Why Some Millionaires Still Feel Poor
How much money would it take for you to consider yourself wealthy? Only 28% of those in the $1 million to $5 million bracket consider themselves to be wealthy. And 40% of those worth more than $5 million don’t consider themselves wealthy. They key factor seems to be whether people feel that they have no financial constraints on activities. (My favorite activity is sitting around counting more than five million bucks.)
Big Data’s Role in the Latest Ad Merger
Two ad giants, Omnicom and Publicis, plan to merge. And the merger will not just be about talent, clients, or billings. It’s about data. The big ad players are racing to know as much about you as Google and Facebook already know.
+ The merged BloombergBusinessweek with ten things you need to know about the Publicis-Omnicom merger.
+ “I begin my project by shutting off all the technology in my house that automatically collects or sends out data about me.

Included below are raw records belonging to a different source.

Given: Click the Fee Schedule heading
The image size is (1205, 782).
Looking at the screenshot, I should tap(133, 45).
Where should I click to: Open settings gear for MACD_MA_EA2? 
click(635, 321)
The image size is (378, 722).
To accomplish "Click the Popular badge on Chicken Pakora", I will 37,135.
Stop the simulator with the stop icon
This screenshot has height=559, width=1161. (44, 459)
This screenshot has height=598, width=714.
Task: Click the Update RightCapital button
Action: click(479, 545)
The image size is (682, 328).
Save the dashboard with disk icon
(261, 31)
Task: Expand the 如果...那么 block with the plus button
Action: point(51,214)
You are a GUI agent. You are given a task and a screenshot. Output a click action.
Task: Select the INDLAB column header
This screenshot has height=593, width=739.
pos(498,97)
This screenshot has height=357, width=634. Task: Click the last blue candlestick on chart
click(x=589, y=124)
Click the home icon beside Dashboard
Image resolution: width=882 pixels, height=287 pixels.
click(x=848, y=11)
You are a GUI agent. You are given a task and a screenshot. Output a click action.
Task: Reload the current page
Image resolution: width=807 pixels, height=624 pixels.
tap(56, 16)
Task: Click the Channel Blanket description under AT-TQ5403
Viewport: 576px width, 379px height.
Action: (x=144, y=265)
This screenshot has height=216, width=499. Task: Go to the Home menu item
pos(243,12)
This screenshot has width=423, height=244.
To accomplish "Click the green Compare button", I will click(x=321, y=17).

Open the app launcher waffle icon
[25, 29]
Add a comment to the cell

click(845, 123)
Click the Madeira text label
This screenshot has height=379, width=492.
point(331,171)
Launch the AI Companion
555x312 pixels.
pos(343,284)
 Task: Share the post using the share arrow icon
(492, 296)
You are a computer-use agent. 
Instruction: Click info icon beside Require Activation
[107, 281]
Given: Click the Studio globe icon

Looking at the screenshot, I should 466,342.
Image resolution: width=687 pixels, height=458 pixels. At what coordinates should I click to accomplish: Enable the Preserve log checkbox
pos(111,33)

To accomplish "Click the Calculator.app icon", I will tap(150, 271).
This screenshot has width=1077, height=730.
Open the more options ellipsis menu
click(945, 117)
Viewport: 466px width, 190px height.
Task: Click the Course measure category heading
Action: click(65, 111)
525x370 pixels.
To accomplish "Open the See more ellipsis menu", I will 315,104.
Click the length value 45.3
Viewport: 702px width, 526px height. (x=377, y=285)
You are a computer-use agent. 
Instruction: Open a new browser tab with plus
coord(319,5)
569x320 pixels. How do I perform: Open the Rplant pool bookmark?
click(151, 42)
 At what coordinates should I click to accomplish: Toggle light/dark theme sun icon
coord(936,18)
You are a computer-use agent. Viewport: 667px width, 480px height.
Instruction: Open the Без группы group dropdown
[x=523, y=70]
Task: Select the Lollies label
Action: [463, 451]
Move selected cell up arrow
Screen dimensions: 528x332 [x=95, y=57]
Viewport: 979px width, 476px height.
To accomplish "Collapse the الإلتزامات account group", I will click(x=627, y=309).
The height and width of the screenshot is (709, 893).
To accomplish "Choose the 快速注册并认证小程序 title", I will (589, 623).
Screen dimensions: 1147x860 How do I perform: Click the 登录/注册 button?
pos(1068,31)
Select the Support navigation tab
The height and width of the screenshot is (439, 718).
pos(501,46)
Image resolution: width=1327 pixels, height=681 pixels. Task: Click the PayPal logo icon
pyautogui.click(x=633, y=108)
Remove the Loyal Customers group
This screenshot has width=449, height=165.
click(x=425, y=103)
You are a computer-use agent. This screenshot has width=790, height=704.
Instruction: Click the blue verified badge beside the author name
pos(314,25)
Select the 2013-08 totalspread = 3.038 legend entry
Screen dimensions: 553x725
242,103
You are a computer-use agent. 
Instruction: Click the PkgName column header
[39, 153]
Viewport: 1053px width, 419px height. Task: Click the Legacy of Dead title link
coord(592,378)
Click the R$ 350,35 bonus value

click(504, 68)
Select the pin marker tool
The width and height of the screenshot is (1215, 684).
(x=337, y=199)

It’s a horrifyingly long list.” NY Magazine’s Kevin Roose attempts to live a surveillance-free day.
The GIF That Keeps on Giving
“It starts as the train has already begun cascading into the concrete wall and ends just after it flattens a pole. Then the GIF freezes. The train comes to a stop on its side, just short of the camera. Then it starts all over again.” Matt Buchanan on experiencing events in the age of the animated GIF: The Endless Train Wreck.
Poker Players Bet on Math Theory
Some kids in school complain that they’ll never use math lessons in real life. Those kids are not likely to be among the growing group of future poker players. As The WSJ’s Christopher Chabris explains: Bluffing still matters, but the best players now depend on math theory.
Pepper-Spraying Cop Appeals for Aid
If you had an Internet connection in 2011, you undoubtedly remember the pepper-spraying cop from U.C. Davis. Well, he’s back in the news. He’s appealing for worker’s compensation, “claiming psychiatric injury caused by the incident.” Is that rubbing salt in the wound? (Sorry. I was too weak to delete that.)
The Bottom of the News
Some writers at Slate created a simulation of what would happen if Google and Apple went to (actual) war. If history is any indicator, I’m guessing more than a few bombs would end up landing on Microsoft.
+ Scientists unveil the secret of Usain Bolt’s speed.
+ If you are planning to have kids, should you avoid getting a dog? (This article completely ignores the huge swath of parents who prefer their pets to their kids.)
+ This edition of NextDraft has included plenty of controversial topics. But let’s push it to eleven: Six reasons why Montreal bagels are better than all other bagels.